フィンランドのオケ&指揮者で聴くと、もうどうしようもなく、
「敵わない」と思ってしまうのです。
あの、なにかヒンヤリとした爽やかな・・・。
夏、アイスを食べようと冷凍庫を開けた時に流れ出てくる白い冷気の様に心地良い。
ひややや〜ん、ふわわわ〜ん、という雰囲気がなかなか出せないもの。
フィンランドのオケは、いとも簡単にその音色を出せてしまう。
ヘルシンキ・フィルの日本公演を聴いた時、楽員の顔が、
「僕達、シベリウスを弾く為に生まれてきました。」と
言っている様にさへ見えました。
それほど自信を持っていて、確信を持って音符を弾いている様に見えたのです。
実際、出てくる音も、ものすごくて、どこぞのアクションだけが大げさで、
出てくる音は実態がともなっていないオケとは、雲泥の差だ。
ヘルシンキ祝祭管もご多分に洩れず、このひややや〜ん、ふわわわ〜んが
出まくっていた演奏だった。
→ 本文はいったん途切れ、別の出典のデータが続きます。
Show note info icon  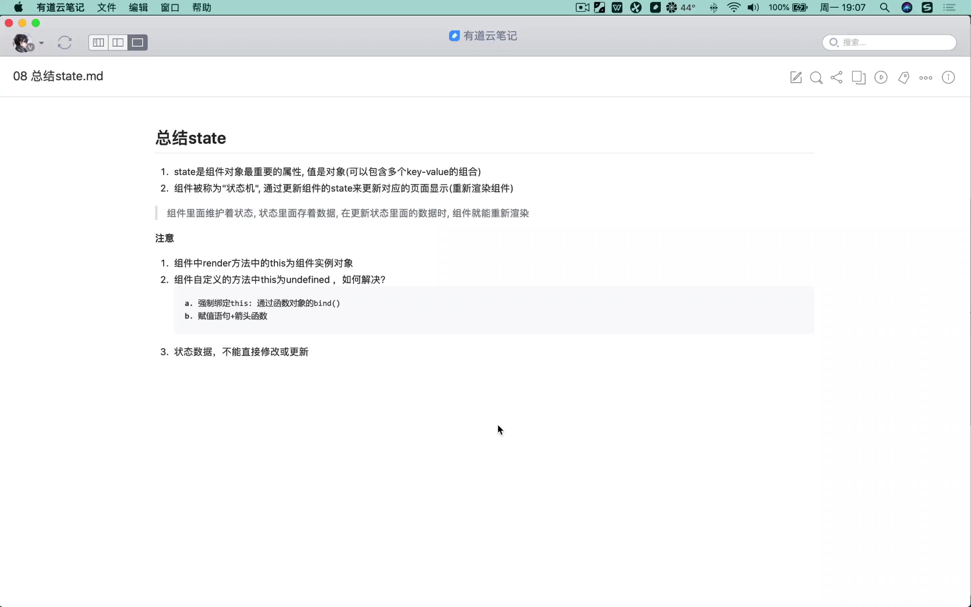click(948, 78)
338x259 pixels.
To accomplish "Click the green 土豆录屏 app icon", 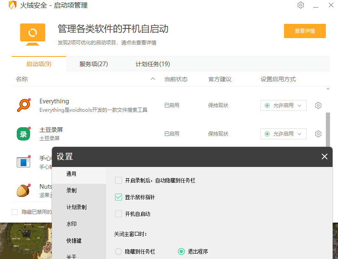I will click(x=23, y=134).

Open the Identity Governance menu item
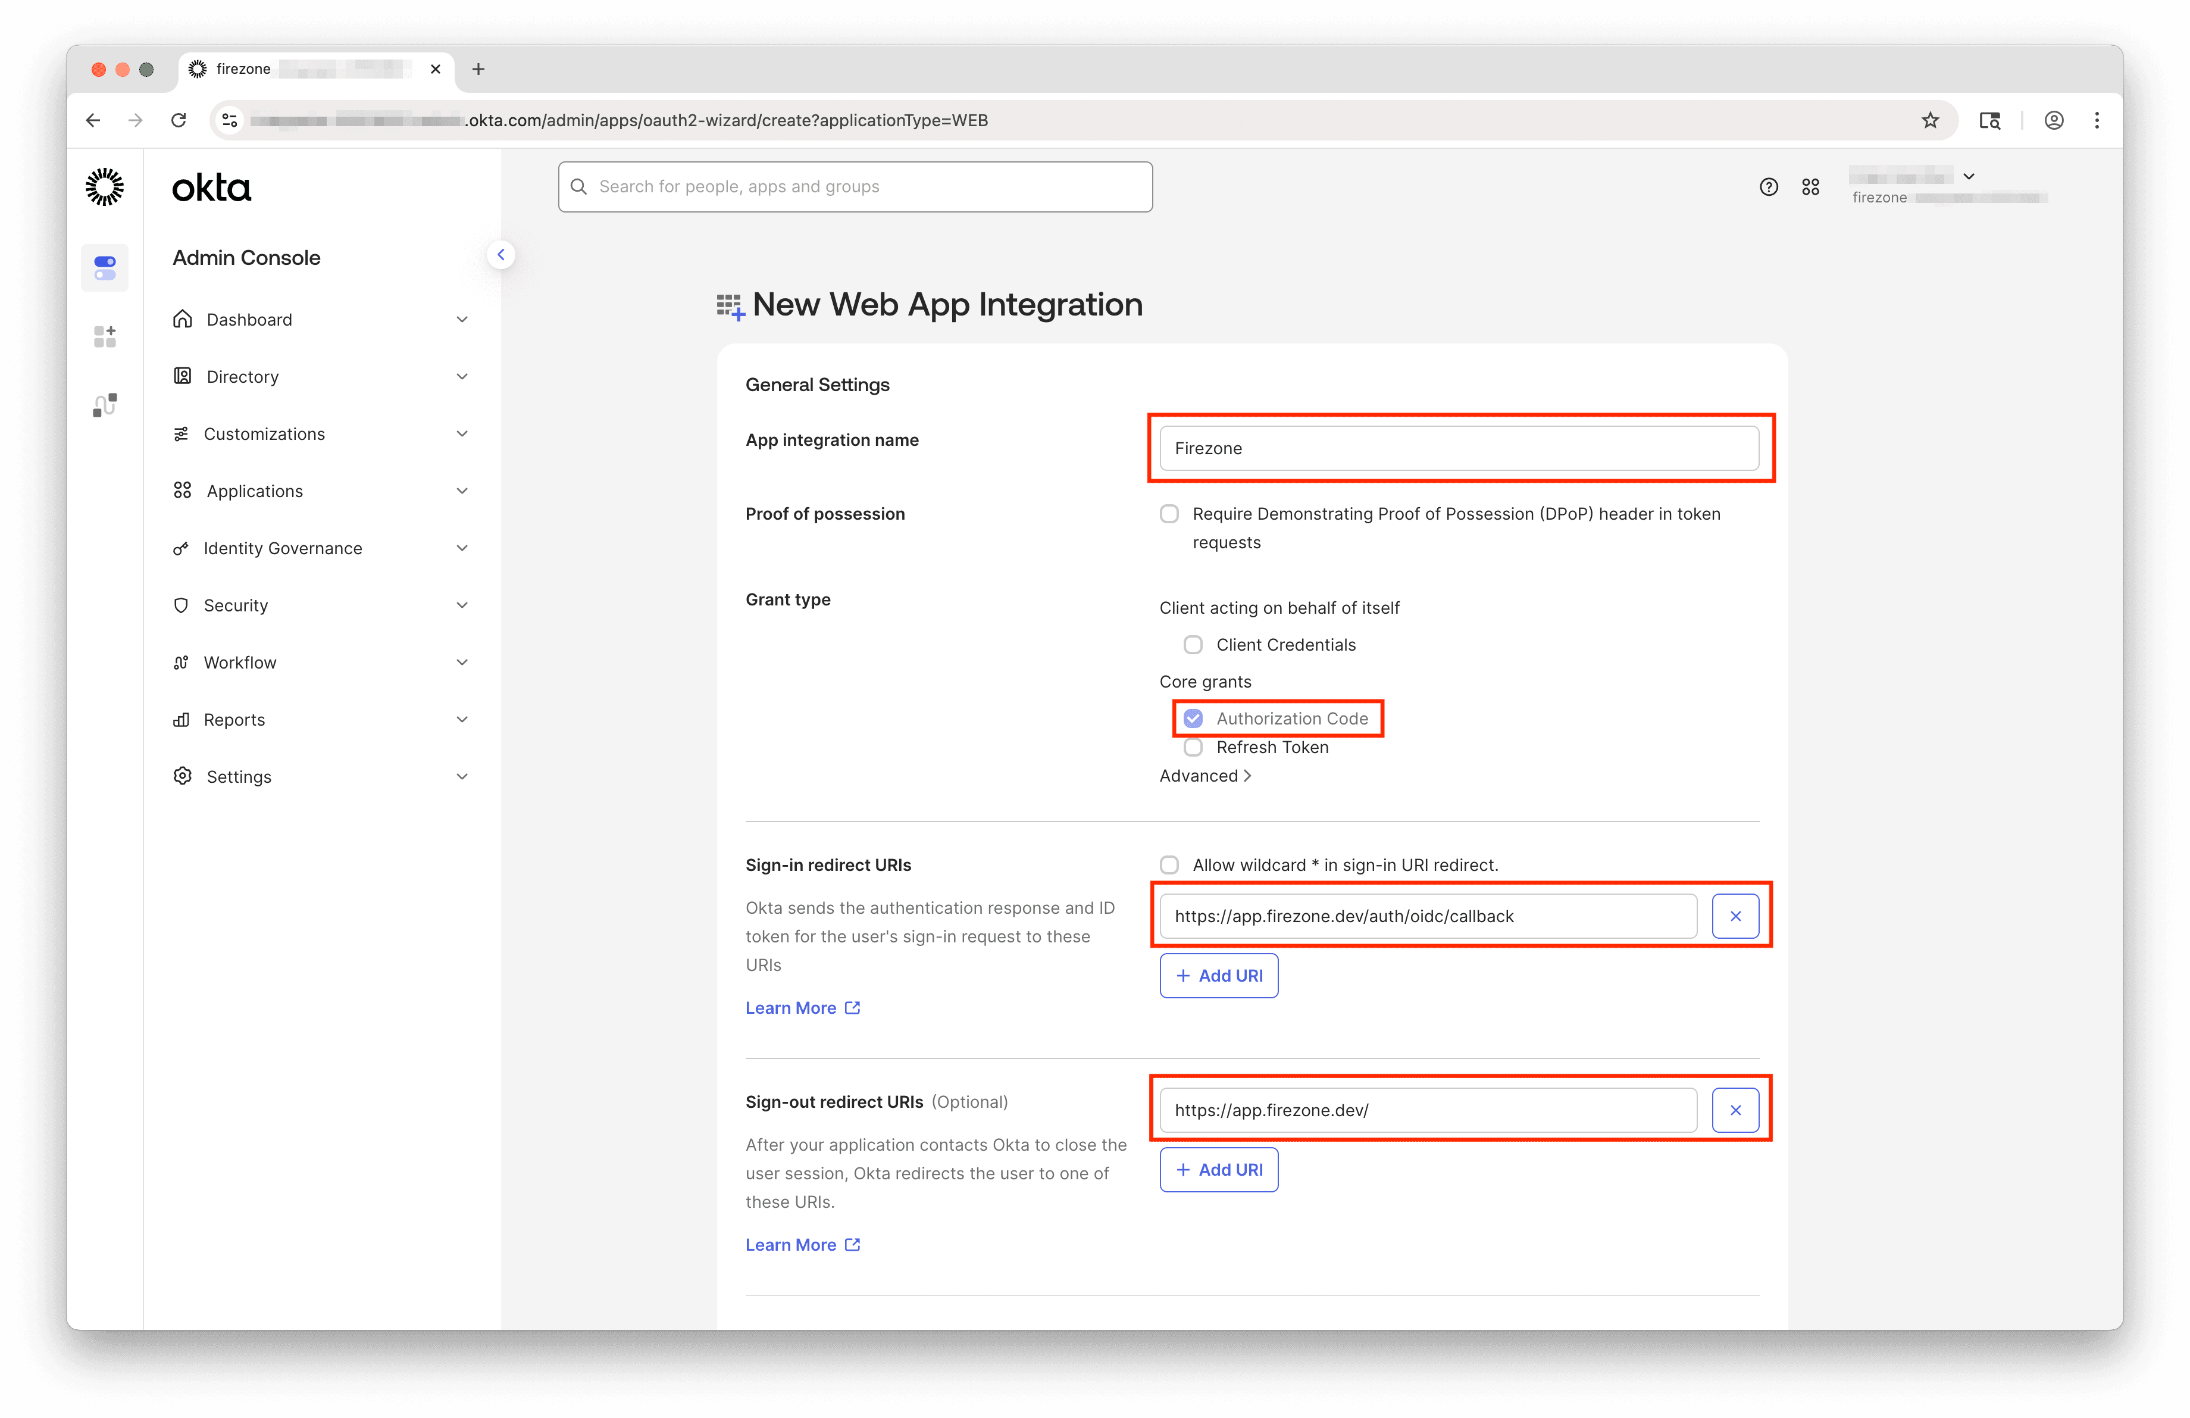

素晴らしい!
この時点でようやっと「あぁ、オランダまで来て良かった〜」と
心の底から思えたのでした。
コンサートって、どうしても後半に力を貯める事が多く、
曲も当然デカイものがメインに据えられているもの。
ですがこの日は、前半戦にして全く満足してしまった希有なコンサートでした。
「のっけからパワー全開でなんて、疲れちゃうのよ」というのが、
演奏されてる側からのご意見かと思われますが、極まれにこの
「のっけからパワー全開なコンサート」というのが存在します。
特に肉食王国のオケは、ヘルシーな日本食人種には考えられない体力が
備わっている場合があり、非常に驚かされます。
聴いている側からすると、そんなコンサートに当たった時は、演奏開始早々、
心の中で「やったー!ラッキー」と小さくガッツポーズをとっているものです。
しかし、また稀に、前半に山場がきてしまう困ったコンサートもある訳で。
このコンサートでは、そんな心配事はご無用なのでした。
mumumumumumumumumumumumumumumumumumumumumum
ムストネン&ヘルシンキ祝祭管の後半は「ベト4」です。
我が隊はひねくれ者なので、メジャーな曲に抵抗感があります。
「名曲は、名演に成りづらい」と、某評論家(伏せている訳ではなく、
純粋に誰だか忘れました)がおっしゃられておりました。
ワタクシもこの言葉には、大いに共感いたします。
やはりベートーヴェンはプロの方ですと、それこそ音大生の頃から
散々繰り返し演奏されているかと思います。
「慣れているからミスも無く、より濃厚な表現が可能」というより、「慣れてしまって、
緊張感が無くなってる・・・あれ?」という演奏が多い様に感じられます。
過去にスゴイ指揮者に振ってもらっている経験があって、「こんな若造の指揮者
なんかの解釈にゃ、共感できないね」と思ってるんじゃ?と思う事もしばしば。
聴く側も、名盤がゴマンと存在し、実演で無いにしろCDで名演を
聴きまくっているので、そんじょそこらの演奏にゃ感動しない。
しまいにゃ、「今日の演奏の4楽章の冒頭、フルヴェンの解釈のパクリだよね?」
などと言い出したりなんかして。
とにかく、新鮮味が薄れている事は確かだ!
ムストネンのコンサートは、シベ6でもう大満足♪な状態だったので、
例えメインのベト4がコケたとしてもぜんぜ〜ん問題無しだったのです。
正直申し上げますと、ベト4は我が隊的には、好きな曲ではない訳です。
それがですよ、楽しいのなんのって、すっかり演奏に引き込まれてしまいました。
テンポの速い、ピチピチした、「今が旬だよ」って感じの活きの良い演奏でした。
終演後も、頭の中をベト4の旋律がくるくる、クルクルと鳴り響いておりました。
今年は、ピアニストとして来日していたムストネンですが、
是非とも今度は、「指揮者」として来日していただきたい!
隊長の事前予想では、感動ランキング
1位 ゲルギエフ 「幻想」
2位 シャイー 「マラ9」
3位 ムストネン 「シベ6」 でした。
それが、予想を覆す結果は、
1位 ムストネン 「シベ6」「ベト4」
2位 ゲルギエフ 「幻想」
3位 シャイー 「マラ9」
ほんと実演って読めないわ・・・むむむ。
指揮&ピアニストという
「兼業」に疑問を抱いていた隊長ですが、
考えを改めさせられた一夜でございました。